--- START OF Data ---

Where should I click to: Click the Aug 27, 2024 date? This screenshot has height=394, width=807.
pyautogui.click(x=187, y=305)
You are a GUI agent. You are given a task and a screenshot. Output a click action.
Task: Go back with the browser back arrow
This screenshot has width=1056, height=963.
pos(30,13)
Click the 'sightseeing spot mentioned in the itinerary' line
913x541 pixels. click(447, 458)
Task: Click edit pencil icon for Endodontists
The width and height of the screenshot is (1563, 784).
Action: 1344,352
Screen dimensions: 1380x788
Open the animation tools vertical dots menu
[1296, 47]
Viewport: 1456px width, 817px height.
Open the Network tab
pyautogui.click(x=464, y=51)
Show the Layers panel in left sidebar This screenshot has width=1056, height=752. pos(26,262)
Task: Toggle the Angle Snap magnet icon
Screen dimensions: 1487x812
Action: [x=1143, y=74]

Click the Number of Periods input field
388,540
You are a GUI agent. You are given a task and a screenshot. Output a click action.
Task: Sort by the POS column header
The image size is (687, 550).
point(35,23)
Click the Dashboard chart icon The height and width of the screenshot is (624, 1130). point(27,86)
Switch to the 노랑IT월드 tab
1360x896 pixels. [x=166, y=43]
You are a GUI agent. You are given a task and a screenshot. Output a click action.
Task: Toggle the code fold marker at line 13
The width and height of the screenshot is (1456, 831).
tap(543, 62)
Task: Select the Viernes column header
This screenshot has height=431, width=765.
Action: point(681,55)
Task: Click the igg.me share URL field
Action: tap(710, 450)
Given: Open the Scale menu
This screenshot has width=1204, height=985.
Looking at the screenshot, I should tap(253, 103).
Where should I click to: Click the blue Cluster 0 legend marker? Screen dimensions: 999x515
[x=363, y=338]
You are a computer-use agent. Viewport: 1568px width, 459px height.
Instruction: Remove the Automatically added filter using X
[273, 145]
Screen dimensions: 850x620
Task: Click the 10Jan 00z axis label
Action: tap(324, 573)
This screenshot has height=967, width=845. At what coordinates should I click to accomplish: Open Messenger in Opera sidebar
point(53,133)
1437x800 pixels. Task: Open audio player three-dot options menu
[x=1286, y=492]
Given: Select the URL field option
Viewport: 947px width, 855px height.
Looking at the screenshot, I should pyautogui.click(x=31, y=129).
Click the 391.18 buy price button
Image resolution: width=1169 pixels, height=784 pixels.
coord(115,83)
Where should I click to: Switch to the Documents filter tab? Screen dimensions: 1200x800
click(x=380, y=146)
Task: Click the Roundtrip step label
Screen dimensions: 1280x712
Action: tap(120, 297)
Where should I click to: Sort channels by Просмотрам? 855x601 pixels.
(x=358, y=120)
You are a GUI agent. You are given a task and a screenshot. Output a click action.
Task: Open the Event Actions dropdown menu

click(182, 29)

--- END OF Data ---

◆ To be done ◆
Rewrite the records above as a JSON list of strings with one string per line, leaving out blank lines.

◆ Output below ◆
[
  "Where should I click to: Click the Aug 27, 2024 date? This screenshot has height=394, width=807.",
  "pyautogui.click(x=187, y=305)",
  "You are a GUI agent. You are given a task and a screenshot. Output a click action.",
  "Task: Go back with the browser back arrow",
  "This screenshot has width=1056, height=963.",
  "pos(30,13)",
  "Click the 'sightseeing spot mentioned in the itinerary' line",
  "913x541 pixels. click(447, 458)",
  "Task: Click edit pencil icon for Endodontists",
  "The width and height of the screenshot is (1563, 784).",
  "Action: 1344,352",
  "Screen dimensions: 1380x788",
  "Open the animation tools vertical dots menu",
  "[1296, 47]",
  "Viewport: 1456px width, 817px height.",
  "Open the Network tab",
  "pyautogui.click(x=464, y=51)",
  "Show the Layers panel in left sidebar This screenshot has width=1056, height=752. pos(26,262)",
  "Task: Toggle the Angle Snap magnet icon",
  "Screen dimensions: 1487x812",
  "Action: [x=1143, y=74]",
  "Click the Number of Periods input field",
  "388,540",
  "You are a GUI agent. You are given a task and a screenshot. Output a click action.",
  "Task: Sort by the POS column header",
  "The image size is (687, 550).",
  "point(35,23)",
  "Click the Dashboard chart icon The height and width of the screenshot is (624, 1130). point(27,86)",
  "Switch to the 노랑IT월드 tab",
  "1360x896 pixels. [x=166, y=43]",
  "You are a GUI agent. You are given a task and a screenshot. Output a click action.",
  "Task: Toggle the code fold marker at line 13",
  "The width and height of the screenshot is (1456, 831).",
  "tap(543, 62)",
  "Task: Select the Viernes column header",
  "This screenshot has height=431, width=765.",
  "Action: point(681,55)",
  "Task: Click the igg.me share URL field",
  "Action: tap(710, 450)",
  "Given: Open the Scale menu",
  "This screenshot has width=1204, height=985.",
  "Looking at the screenshot, I should tap(253, 103).",
  "Where should I click to: Click the blue Cluster 0 legend marker? Screen dimensions: 999x515",
  "[x=363, y=338]",
  "You are a computer-use agent. Viewport: 1568px width, 459px height.",
  "Instruction: Remove the Automatically added filter using X",
  "[273, 145]",
  "Screen dimensions: 850x620",
  "Task: Click the 10Jan 00z axis label",
  "Action: tap(324, 573)",
  "This screenshot has height=967, width=845. At what coordinates should I click to accomplish: Open Messenger in Opera sidebar",
  "point(53,133)",
  "1437x800 pixels. Task: Open audio player three-dot options menu",
  "[x=1286, y=492]",
  "Given: Select the URL field option",
  "Viewport: 947px width, 855px height.",
  "Looking at the screenshot, I should pyautogui.click(x=31, y=129).",
  "Click the 391.18 buy price button",
  "Image resolution: width=1169 pixels, height=784 pixels.",
  "coord(115,83)",
  "Where should I click to: Switch to the Documents filter tab? Screen dimensions: 1200x800",
  "click(x=380, y=146)",
  "Task: Click the Roundtrip step label",
  "Screen dimensions: 1280x712",
  "Action: tap(120, 297)",
  "Where should I click to: Sort channels by Просмотрам? 855x601 pixels.",
  "(x=358, y=120)",
  "You are a GUI agent. You are given a task and a screenshot. Output a click action.",
  "Task: Open the Event Actions dropdown menu",
  "click(182, 29)"
]